Financial Times: US prosecutors to probe Shell over reserves
By Adrian Michaels in New York and Joanna Chung and Carola Hoyos in London
Published: March 17 2004
US federal criminal prosecutors have launched an investigation into Royal Dutch/Shell, increasing pressure on the Anglo-Dutch energy group that this month forced its chairman to retire amid a growing crisis over misbooked reserves.
The US attorney's office for the southern district of New York has joined the Securities and Exchange Commission, the chief US civil financial regulator, in looking at the circumstances behind the company's restatement of oil and gas reserves.
Shell is also under scrutiny from the Financial Services Authority, the UK financial regulator, and has said it is in contact with Euronext, the Dutch regulator.
Shell on January 9 slashed 3.9bn barrels - 20 per cent - of its oil and gas reserves, admitting they had been wrongly filed with the SEC. Two months later, Shell's board asked Sir Philip Watts, chairman, and Walter van de Vijver, head of exploration and production, to resign after it was no longer able to say the erroneous bookings had been made "in good faith".
However, people close to the probe said it was too early for any criminal behaviour to have been uncovered at Shell. The justice department's involvement, the people said, was an expected response to a large multinational announcing a big correction to its numbers.

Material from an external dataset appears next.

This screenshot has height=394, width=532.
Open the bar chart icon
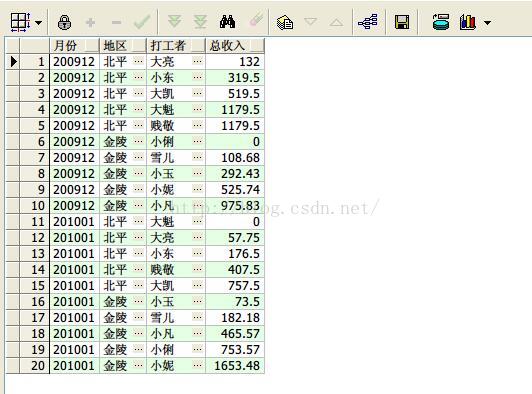[x=468, y=22]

The US attorney's office in Manhattan handles several white-collar crime cases for the justice department. It recently brought the case against Martha Stewart for obstruction of justice.
The department declined to comment and the SEC does not comment on individual investigations.
A Shell spokesman said he was not aware that the justice department had notified the company about an investigation.
Sir Philip, who also faces regulatory scrutiny and has been named in class-action law suits, hired lawyers from the Washington offices of Crowell & Moring.
Meanwhile, Shell on Wednesday made a US$371m profit by selling its 2.27 per cent stake in Sinopec, the Chinese oil group. The company offered the shares at HK$3.125 a piece, a 3.8 per cent discount to their closing price on Wednesday. Shell bought its Sinopec shares for HK$1.61 each in 2000.
Shell raised about HK$5.8bn (US$742m), before fees and expenses. Its disposal follows BP's decision last month to sell its 2.1 per cent holding in Sinopec, netting a US$357m profit.
The recent sales take advantage of the booming valuations of Chinese companies. JJ Traynor, analyst at Deutsche Bank, said: "[The disposal] is not unexpected because BP has sold."